---- SECCIÓN DEL DOCUMENTO
Foto 1 Aula o clase característica de los años 60 (s.xx)
Era temprano, no obstante ya había oído, desde mi cama, donde aún permanecía, como en la casa se preparaban mi padre y hermano con sus aperos de labranza. Fue un tímido relincho de uno de los mulos, el que me despertó de mi ligero sueño. Pronto, todo se tranquilizó, la casa quedó en silencio, ellos habían marchado y volví a caer en un sueño más profundo.
Llegó mi madre tan contenta. Recuerdo su juventud de entonces con cierta y agradable satisfacción. Tras empujar la entornada puerta de mi cuarto, casi me gritó: -¡vamos hijo levanta! …que hoy comienza en tu vida una nueva etapa, hoy iremos y «te apuntaré» a la “escuela chica” de Dª María Raya, ella te enseñará y allí aprenderás a leer, a escribir y muchas cosas más. Sentada en mi cama, me tomó en su regazo y acariciando mi cara, siguió diciéndome:
-Vas a conocer a más amiguitos, vas a jugar mucho y lo pasarás, bien-. A mí todo aquello no acababa de cuadrarme, no sentía miedo pero si curiosidad, extrañeza de eso que iba a pasar. Con toda meticulosidad, como siempre, me vistió y terminados de desayunar salimos hacia la escuela. Mi madre en un repentino recuerdo, dijo:
-¡La sillita, la sillita! para la escuela.
-Hijo coge la azul-. Aquello me extrañó, ¿A donde iríamos con mi silla? En el camino a la escuela, cerca de la plaza, frente a la iglesia, en la casa que entonces era de Germán y Amalia…. que muchos años después ocuparía la Carmen de «Tedoro» con su tienda de «todo». Así eran las tiendas del pueblo.
Ya en el camino encontramos a alguna otra mamá que con su hijo, también, a la escuela marchaba. Nos vimos, nos miramos y como íbamos algo escamados. No nos dijimos nada, cada cual seguimos junto a nuestra madre, que entre ellas charlaban y, nosotros a la par cogidos de las faldas de sus vestidos a su ritmo caminábamos, con nuestras cabezas algo bajas y cara de circunstancias. No sabíamos de qué se trataba todo aquello, aunque ya mi madre en días anteriores había tratado de explicarme.
--------
OBJETIVO DEL EJERCICIO: En el relato, ¿qué sonido despierta a quien narra de su ligero sueño?
---- DATOS PROPORCIONADOS
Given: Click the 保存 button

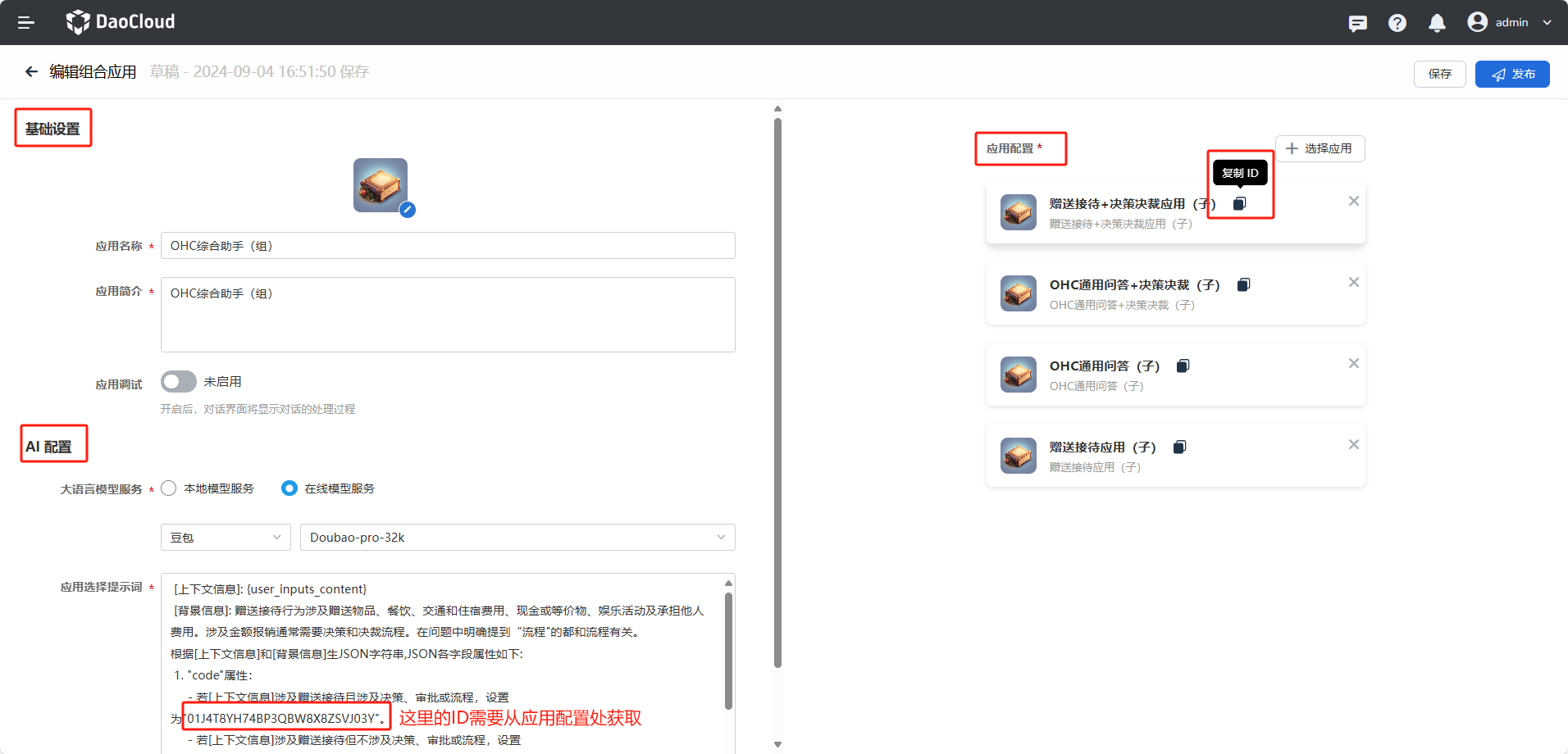Looking at the screenshot, I should click(x=1439, y=74).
--------
RESPUESTA COMPLETA: Un tímido relincho de uno de los mulos.